Navigating the Depths of Spring Boot Transactions: Unraveling Anti-Patterns and a Real-World Showcase

Navigating the Depths of Spring Boot Transactions: Unraveling Anti-Patterns and a Real-World Showcase

When reflecting on software engineering careers, one common challenge that developers often encounter is the perplexing issue of `Connection is not available, Request timed out after 30000ms.'

Our initial instinct often leads us to believe that the database is no longer accessible, prompting us to swiftly contact our #DevOps or #SRE colleagues for assistance. However, after their thorough investigation, they often return with the verdict that the database is operating as expected, and there are no platform-related issues at hand.

Subsequently, the situation can become quite daunting, and it might even lead to some humorous hair-pulling moments :D

Let's delve into two real-world examples that shed light on the challenges Spring Boot applications may face when establishing connections with #Amazon #Redshift or #PostgreSQL and how to take appropriate debugging steps. In one scenario, the culprit is overnight #ETL jobs that temporarily sever all connections to free up the connection pool. Moments later, these connections are once again made available.

Another common situation involves long-running queries or other operations within the same transaction, often surpassing the 30-second threshold. This presents a formidable challenge.

Spring Boot and Redshift Connection Woes

Upon investigating the issue, it became evident that it is failing to release connections within the Spring Boot application. The connection pool, configured with #HikariConfig, seemed to be retaining these connections inexplicably. Our application was configured with two data sources, one for #PostgreSQL and the other for the Redshift database.

Our initial scrutiny focused on the Hikari pool configuration, which appeared as follows:

  • poolConfig.minimumIdle = 50
  • poolConfig.maximumPoolSize = 50
  • poolConfig.leakDetectionThreshold = 55000

This identical configuration was applied to both the PostgreSQL and Redshift data sources.

In an attempt to replicate the issue with the PostgreSQL database, we intentionally stopped the database instance in our development environment. It became evident that the Spring Boot app was unable to establish a connection during this period, but as soon as the database was up and running again, we could successfully query the data from PostgreSQL.

It was apparent that the ETL job, responsible for terminating DB connections, executed its task in a unique manner, leading to the issue on our end.

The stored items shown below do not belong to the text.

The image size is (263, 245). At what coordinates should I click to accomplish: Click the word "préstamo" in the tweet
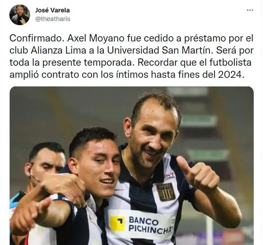(x=207, y=39)
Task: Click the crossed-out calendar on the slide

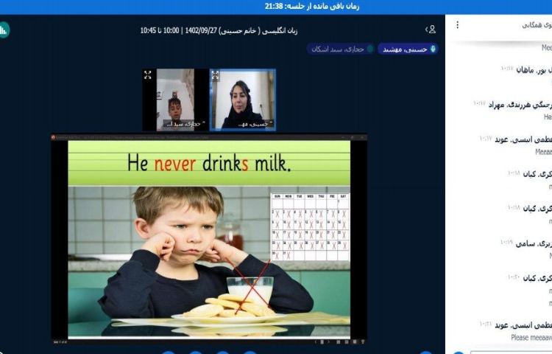Action: [310, 226]
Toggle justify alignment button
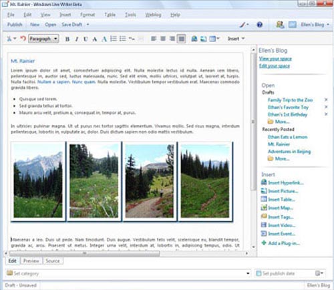334x290 pixels. tap(182, 39)
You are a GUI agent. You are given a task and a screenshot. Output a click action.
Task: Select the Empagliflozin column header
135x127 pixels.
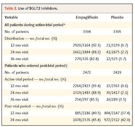pyautogui.click(x=87, y=17)
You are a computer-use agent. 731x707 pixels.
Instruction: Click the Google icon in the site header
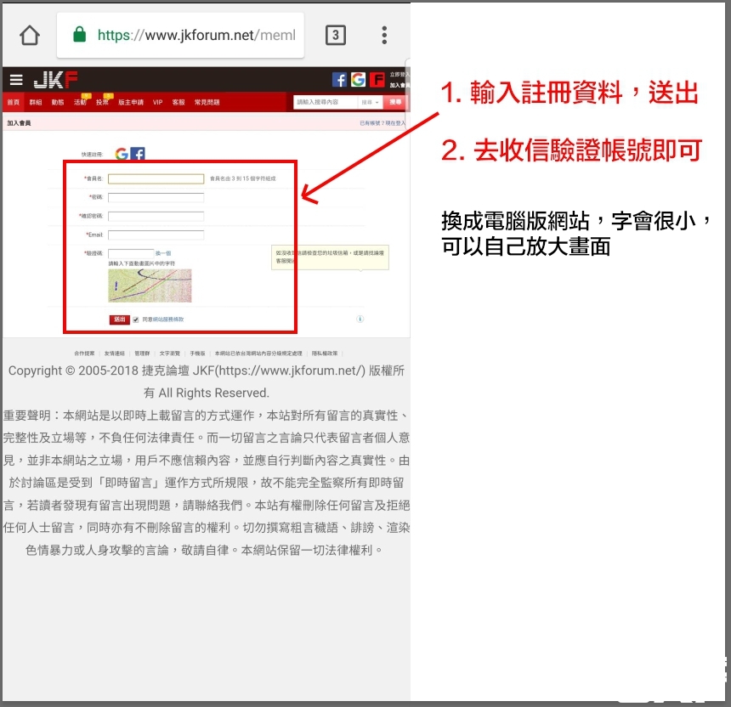pyautogui.click(x=358, y=80)
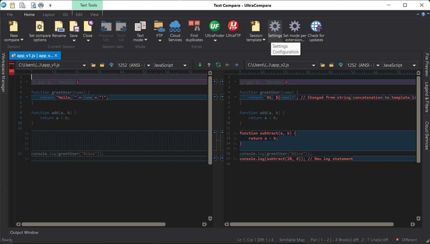430x244 pixels.
Task: Open the UltraFinder tool
Action: [215, 30]
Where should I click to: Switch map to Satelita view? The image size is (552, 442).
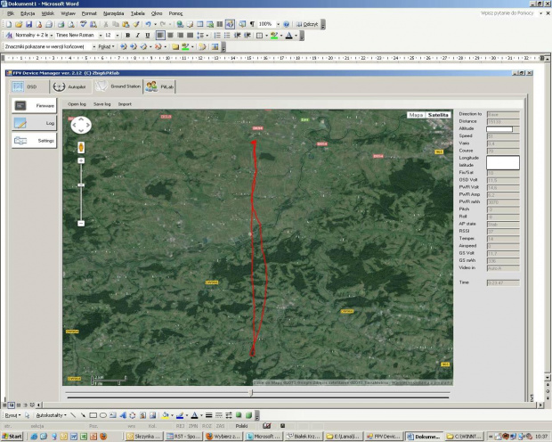point(438,115)
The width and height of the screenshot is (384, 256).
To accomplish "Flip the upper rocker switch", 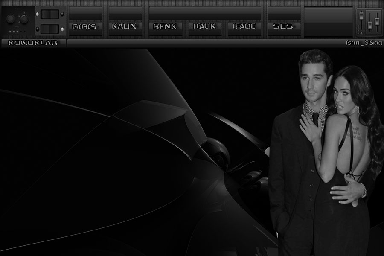I will (x=50, y=14).
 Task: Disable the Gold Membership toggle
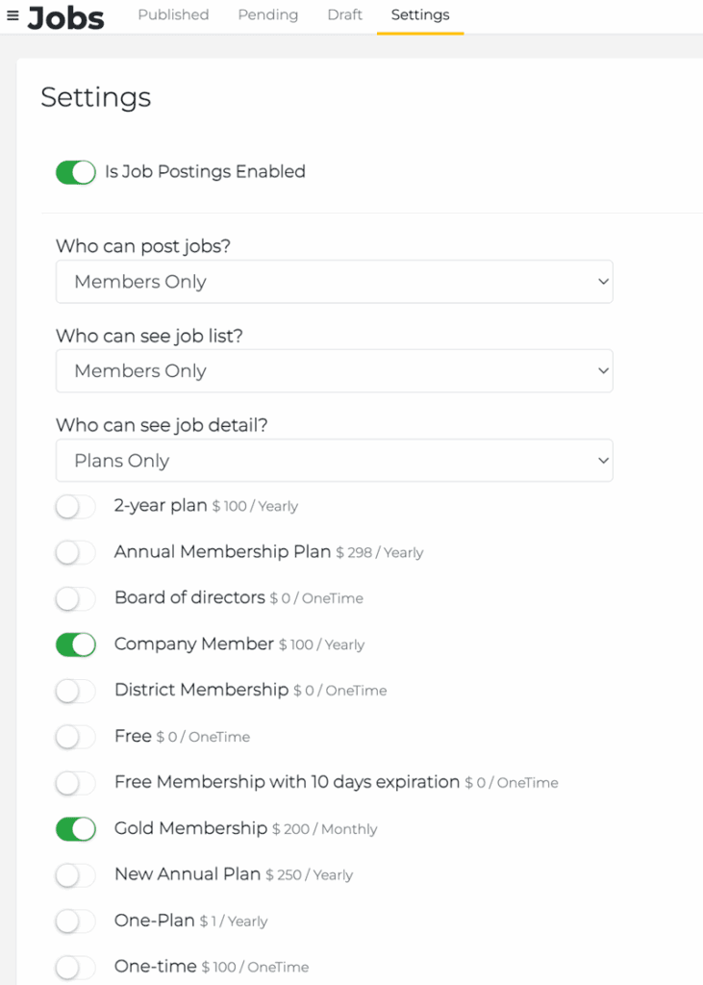point(76,829)

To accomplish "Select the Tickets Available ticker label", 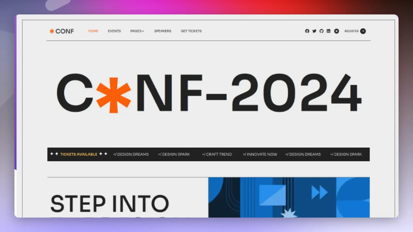I will (79, 154).
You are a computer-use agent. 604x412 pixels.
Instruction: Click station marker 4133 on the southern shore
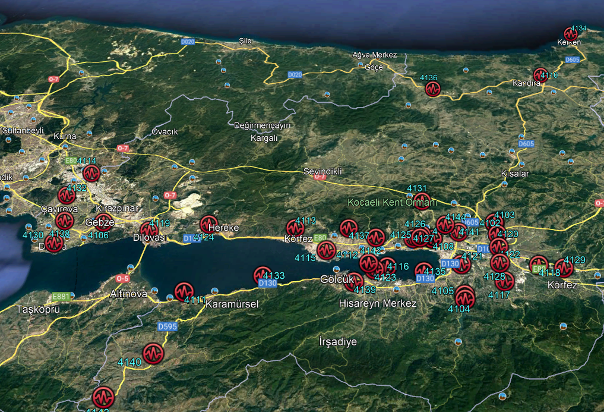(x=262, y=275)
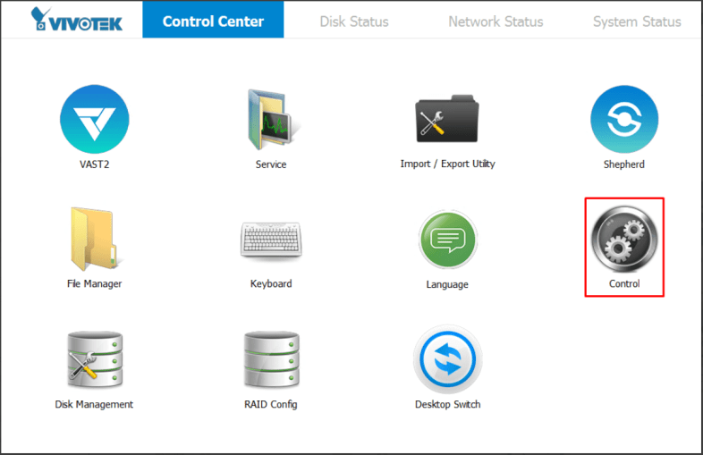This screenshot has height=455, width=703.
Task: Open the File Manager folder icon
Action: pos(94,240)
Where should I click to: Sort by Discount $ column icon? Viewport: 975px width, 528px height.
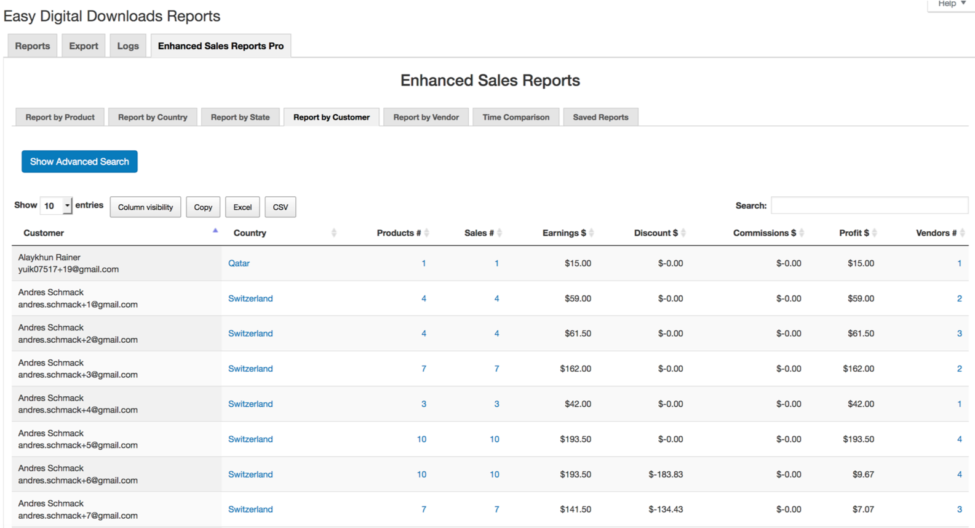[x=683, y=233]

Navigating Amazon EC2 Checks

Amazon EC2 performs automated checks on every running EC2 instance, assessing both hardware and software conditions. These status checks are inherent to EC2 and cannot be disabled or removed.

Despite these checks, our app's issues remained undetected.

As a workaround, given our inability to modify the ETL configuration and the permission to reboot the app during the night, we leveraged #AWS features. Specifically, for those still utilizing the EC2 approach with a load balancer and Autoscaling group, you may be familiar with Load Balancer (ELB) health checks within the Target groups. Enabling ELB health checks is a potential solution.

Of course, your Spring Boot app should be configured with the #actuator. In #Terraform, you can implement this with the following attribute:

module "api_autoscaling" {
  ...
  health_check_type = "ELB"
  ...
}        

This configuration enables both ELB and EC2 health checks, ensuring that Autoscaling policies facilitate swift reboots when necessary.

Spring Boot Long-Running Transactions

To delve into the realm of long-running transactions, it's crucial to establish robust #monitoring and #observability tools. These tools enable us to delve deep into the transaction flow, providing valuable insights for troubleshooting and optimizing performance. In the context of distributed systems, incorporating #OpenTelemetry becomes indispensable, allowing us to monitor and observe the entire system's behavior. While I used #NewRelic for this showcase, the market offers an array of exceptional tools, and you might have your own favorites.

Within the New Relic platform, the "Monitor" navigation panel features a "Transactions" view, a treasure trove of information. Here, you can access a list of all your transactions, thoughtfully sorted by various metrics:

  • Slowest average response time
  • Most time-consuming
  • Highest error rate
  • and more

As a diligent software engineer, it's wise to incorporate a morning routine of checking these transactions, employing different sorting options to proactively identify potential issues before they escalate into production incidents.

When you delve into the details of specific transactions, you'll uncover a wealth of information about their historical performance, including:

  • Average response time
  • Median response time
  • 95th percentile response time
  • Apdex score
  • Average error rate
  • Average throughput
  • and more

It's important to note that these calculations are context-sensitive, depending on the time frame you select. New Relic provides a range of time frame options, from as short as 30 minutes to custom intervals. Keep in mind that averages might sometimes yield false positives based on the chosen time frame.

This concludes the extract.